Carpetright said on Tuesday that Meditor has agreed to purchase its £40.7 million revolving credit facility directly from the company’s current lending banks.
Shares in Carpetright were up almost 10% following the announcement.
Meditor is a substantial shareholder of Carpetright, owning just under 30% of the carpet retailer.
The £40.7 million facility was recently reduced after the sales of two Amsterdam properties.
“In connection with the arrangements Meditor did not seek any assurances from the Company, did not propose board representation and did not request structural changes in the business. Meditor has confirmed it now intends to engage with the Company with a view to providing a more stable and longer-term funding platform,” Carpetright said in a company statement.
In June, Carpetright posted a narrower loss in its full year results, returning to like-for-like sales growth in its new financial year.

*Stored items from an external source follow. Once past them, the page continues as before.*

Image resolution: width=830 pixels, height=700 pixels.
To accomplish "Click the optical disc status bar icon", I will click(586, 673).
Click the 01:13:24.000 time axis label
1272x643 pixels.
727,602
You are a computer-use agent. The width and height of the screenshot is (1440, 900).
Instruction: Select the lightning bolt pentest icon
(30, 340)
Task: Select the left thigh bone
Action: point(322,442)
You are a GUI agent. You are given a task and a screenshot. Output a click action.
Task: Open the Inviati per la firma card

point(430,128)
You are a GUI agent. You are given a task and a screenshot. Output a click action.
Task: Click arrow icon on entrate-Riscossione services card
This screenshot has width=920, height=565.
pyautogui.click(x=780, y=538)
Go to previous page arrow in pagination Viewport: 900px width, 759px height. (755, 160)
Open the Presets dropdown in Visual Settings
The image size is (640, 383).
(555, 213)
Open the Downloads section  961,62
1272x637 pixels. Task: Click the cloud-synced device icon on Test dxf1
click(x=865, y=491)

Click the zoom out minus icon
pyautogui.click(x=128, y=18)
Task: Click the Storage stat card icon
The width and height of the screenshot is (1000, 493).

Just over a year ago, its shareholders supported a Company Voluntary Arrangement (CVA) restructuring plan which closed 80 underperforming stores.
Over the past year, several retailers across the UK have struggled for survival amid the challenging trading environment to hit the retail sector.
The carpet seller lies among these retailers, issuing its fourth profit warning in five months last year.
Shares in Carpetright plc (LON:CPR) were trading at +9.31% as of 10:08 BST Tuesday.